Recast the material below as a JSON list of strings, with one string per line and blank lines left out.

↓

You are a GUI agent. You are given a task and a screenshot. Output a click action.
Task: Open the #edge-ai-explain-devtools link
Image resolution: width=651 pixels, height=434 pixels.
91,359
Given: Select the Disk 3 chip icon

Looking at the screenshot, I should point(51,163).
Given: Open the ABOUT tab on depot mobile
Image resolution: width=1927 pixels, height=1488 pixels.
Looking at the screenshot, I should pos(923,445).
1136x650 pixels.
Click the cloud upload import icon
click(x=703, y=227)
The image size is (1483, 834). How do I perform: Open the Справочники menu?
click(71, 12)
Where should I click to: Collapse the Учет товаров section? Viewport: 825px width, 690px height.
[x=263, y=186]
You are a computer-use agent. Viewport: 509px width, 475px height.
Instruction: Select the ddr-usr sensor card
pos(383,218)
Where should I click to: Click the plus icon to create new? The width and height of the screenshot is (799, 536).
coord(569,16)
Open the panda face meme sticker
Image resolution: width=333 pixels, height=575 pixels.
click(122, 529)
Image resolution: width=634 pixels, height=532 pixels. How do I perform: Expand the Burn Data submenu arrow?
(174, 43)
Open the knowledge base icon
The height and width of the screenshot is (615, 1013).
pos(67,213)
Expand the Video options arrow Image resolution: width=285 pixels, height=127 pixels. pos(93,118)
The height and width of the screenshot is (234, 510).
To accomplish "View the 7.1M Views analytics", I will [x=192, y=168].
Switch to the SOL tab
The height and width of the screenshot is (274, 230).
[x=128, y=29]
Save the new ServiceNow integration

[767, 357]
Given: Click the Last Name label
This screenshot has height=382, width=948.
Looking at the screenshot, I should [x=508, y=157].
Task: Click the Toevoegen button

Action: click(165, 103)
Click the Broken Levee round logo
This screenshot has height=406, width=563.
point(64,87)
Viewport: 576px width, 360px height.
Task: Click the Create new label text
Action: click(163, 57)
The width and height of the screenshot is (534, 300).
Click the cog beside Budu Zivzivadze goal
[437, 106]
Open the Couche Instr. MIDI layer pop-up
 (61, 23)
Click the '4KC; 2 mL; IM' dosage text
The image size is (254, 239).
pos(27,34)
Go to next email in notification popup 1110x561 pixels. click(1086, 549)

↑

The output:
[
  "You are a GUI agent. You are given a task and a screenshot. Output a click action.",
  "Task: Open the #edge-ai-explain-devtools link",
  "Image resolution: width=651 pixels, height=434 pixels.",
  "91,359",
  "Given: Select the Disk 3 chip icon",
  "Looking at the screenshot, I should point(51,163).",
  "Given: Open the ABOUT tab on depot mobile",
  "Image resolution: width=1927 pixels, height=1488 pixels.",
  "Looking at the screenshot, I should pos(923,445).",
  "1136x650 pixels.",
  "Click the cloud upload import icon",
  "click(x=703, y=227)",
  "The image size is (1483, 834). How do I perform: Open the Справочники menu?",
  "click(71, 12)",
  "Where should I click to: Collapse the Учет товаров section? Viewport: 825px width, 690px height.",
  "[x=263, y=186]",
  "You are a computer-use agent. Viewport: 509px width, 475px height.",
  "Instruction: Select the ddr-usr sensor card",
  "pos(383,218)",
  "Where should I click to: Click the plus icon to create new? The width and height of the screenshot is (799, 536).",
  "coord(569,16)",
  "Open the panda face meme sticker",
  "Image resolution: width=333 pixels, height=575 pixels.",
  "click(122, 529)",
  "Image resolution: width=634 pixels, height=532 pixels. How do I perform: Expand the Burn Data submenu arrow?",
  "(174, 43)",
  "Open the knowledge base icon",
  "The height and width of the screenshot is (615, 1013).",
  "pos(67,213)",
  "Expand the Video options arrow Image resolution: width=285 pixels, height=127 pixels. pos(93,118)",
  "The height and width of the screenshot is (234, 510).",
  "To accomplish \"View the 7.1M Views analytics\", I will [x=192, y=168].",
  "Switch to the SOL tab",
  "The height and width of the screenshot is (274, 230).",
  "[x=128, y=29]",
  "Save the new ServiceNow integration",
  "[767, 357]",
  "Given: Click the Last Name label",
  "This screenshot has height=382, width=948.",
  "Looking at the screenshot, I should [x=508, y=157].",
  "Task: Click the Toevoegen button",
  "Action: click(165, 103)",
  "Click the Broken Levee round logo",
  "This screenshot has height=406, width=563.",
  "point(64,87)",
  "Viewport: 576px width, 360px height.",
  "Task: Click the Create new label text",
  "Action: click(163, 57)",
  "The width and height of the screenshot is (534, 300).",
  "Click the cog beside Budu Zivzivadze goal",
  "[437, 106]",
  "Open the Couche Instr. MIDI layer pop-up",
  " (61, 23)",
  "Click the '4KC; 2 mL; IM' dosage text",
  "The image size is (254, 239).",
  "pos(27,34)",
  "Go to next email in notification popup 1110x561 pixels. click(1086, 549)"
]